Now researchers have built a new machine that can keep a human liver alive outside of the body for a whole week and it could revolutionalise the world of transplant medicine. There are many reasons why people need a new liver - in 2018, however, there were only 49 livers donated in New Zealand for a waitlist of over 70 patients.
One of the unique aspects of liver donation compared to other organs is that a failing liver can sometimes be replaced with part of a healthy liver, Although it is a high-risk operation. This means that a liver donor can choose to donate part of their liver to somebody that they might know personally while they are still alive. In New Zealand around half of the liver transplants carried out in children use a live donor for their replacement organ.
Currently, a donor liver is removed, flushed with a cold solution and stored on ice. This helps to slow down the metabolic activity of the liver enough that it can be stored for up to 12 hours. More advanced techniques using supercooling can store donated livers at -4°C which can extend the time of storage to up to 27 hours. Although more than double, this is still a relatively short time-frame when it comes to the logistics of pulling together everything needed in a liver transplant surgery.

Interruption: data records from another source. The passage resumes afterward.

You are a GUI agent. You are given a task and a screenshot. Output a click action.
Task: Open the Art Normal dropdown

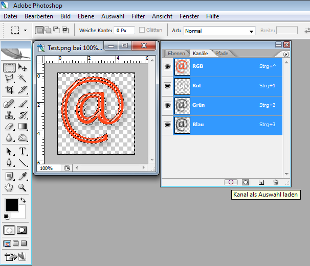pyautogui.click(x=219, y=31)
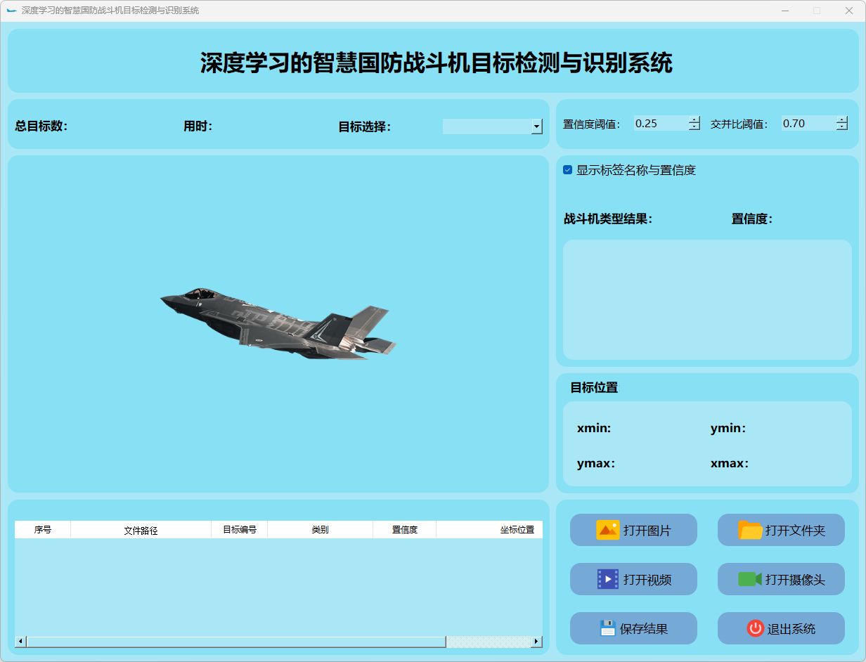Decrease the 置信度阈值 value with down arrow
The width and height of the screenshot is (866, 662).
[694, 127]
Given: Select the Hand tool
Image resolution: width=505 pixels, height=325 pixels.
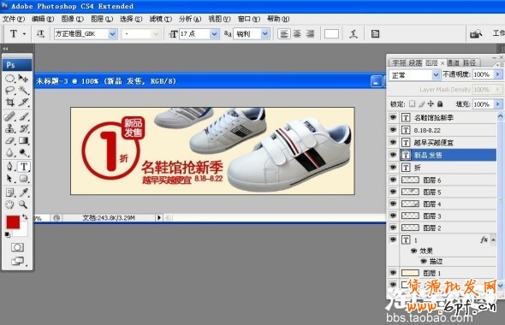Looking at the screenshot, I should (9, 204).
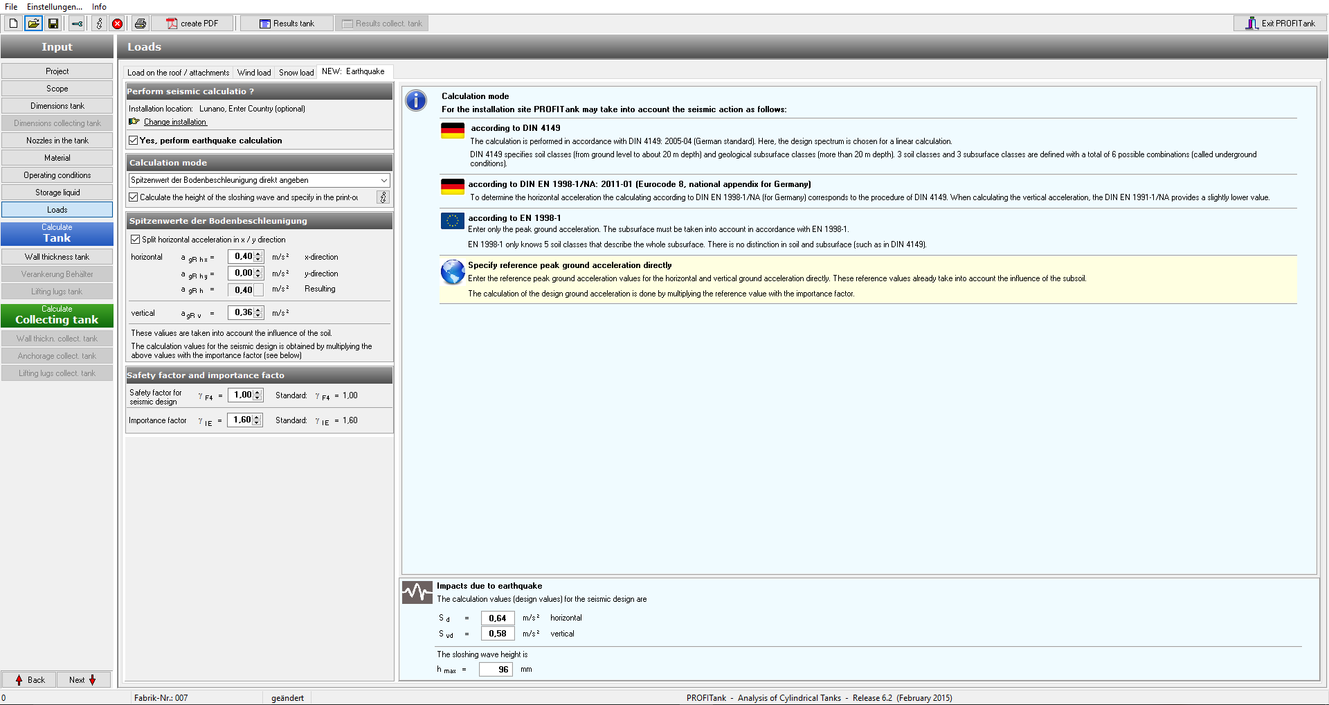Click the red X cancel icon
This screenshot has height=705, width=1329.
click(x=118, y=24)
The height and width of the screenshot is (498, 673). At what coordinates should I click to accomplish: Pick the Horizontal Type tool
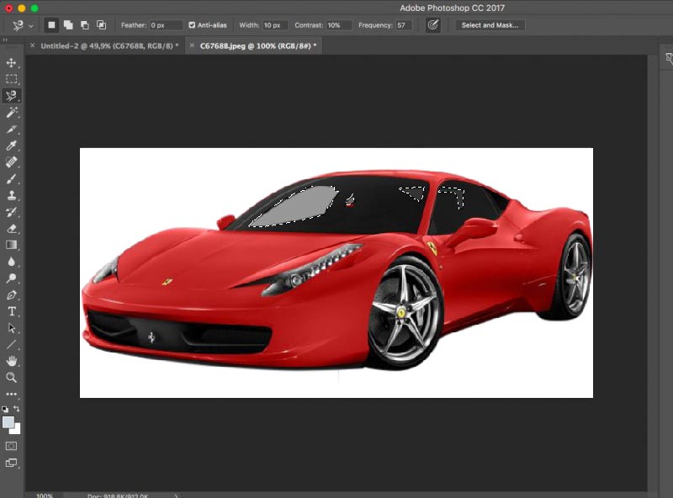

Now, new research published in the journal Nature Biotechnology shows that a new machine can store a liver for up to a week outside the body. Rather than remove and chill the organ, the machine is engineered to keep the liver alive by providing a similar environment to the human body. Through a pump system it is able to pump blood into the organ and remove waste products from the blood while also regulating oxygen levels and blood pressure. To keep the liver healthy and active, the machine introduces nutrients and hormones such as insulin and through an artificial diaphragm physically moves the organ in a rhythmic way to reduce the damage that can be caused by the pressure of lying still.

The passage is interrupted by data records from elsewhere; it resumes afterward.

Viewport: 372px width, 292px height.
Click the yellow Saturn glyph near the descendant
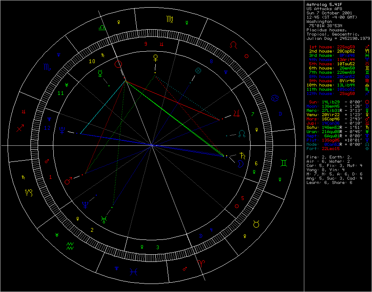point(242,154)
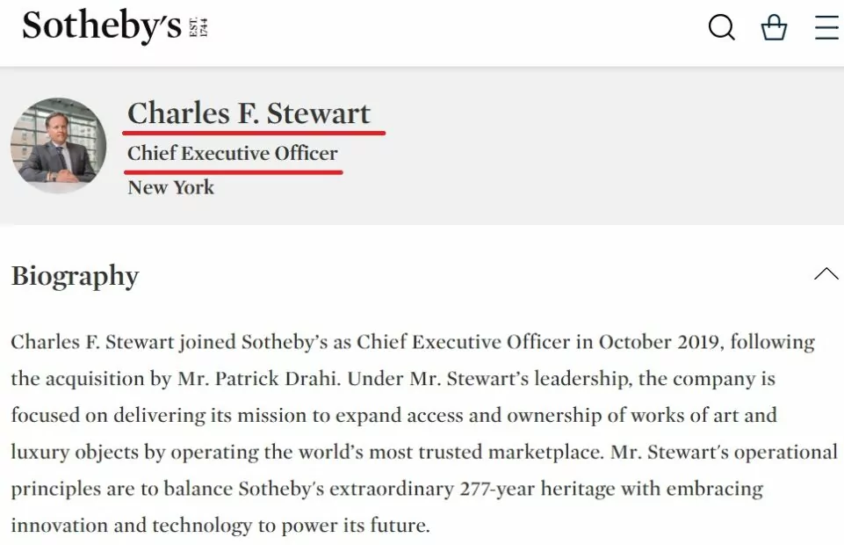The height and width of the screenshot is (545, 844).
Task: Click the Charles F. Stewart name heading
Action: [249, 113]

Initial tests on pigs showed successful transplants for livers that had been stored for a week in the machine with no difference in the function of the tissue of the livers seen when compared to short-time ice stored donated livers.
When it came to testing human livers, rather than use healthy donated livers they used livers which had been deemed to be poor quality. Although they had been turned down for transplantation, after a week in the machine, 6 of the 10 low-quality livers showed so much improvement that they were deemed suitable for transplantation.

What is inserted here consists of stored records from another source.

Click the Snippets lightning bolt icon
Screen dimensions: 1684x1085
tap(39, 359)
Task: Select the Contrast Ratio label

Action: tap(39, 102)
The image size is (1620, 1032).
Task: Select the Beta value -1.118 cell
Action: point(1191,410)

This finding of damaged livers being able to repair themselves in a short period of time within the new machine could revolutionise liver donation shortages by boosting the number of livers that could be used for transplant.
While these human livers have yet to be transplanted into a patient, the fact that they can repair themselves and recover to be healthy enough for transplantation is a huge advance in modern medicine. In addition to repairing livers that would otherwise have been discarded, this new machine could enable donated livers to be transported across long distances which will hopefully reduce the number of patients who end up dying while waiting for a liver transplant.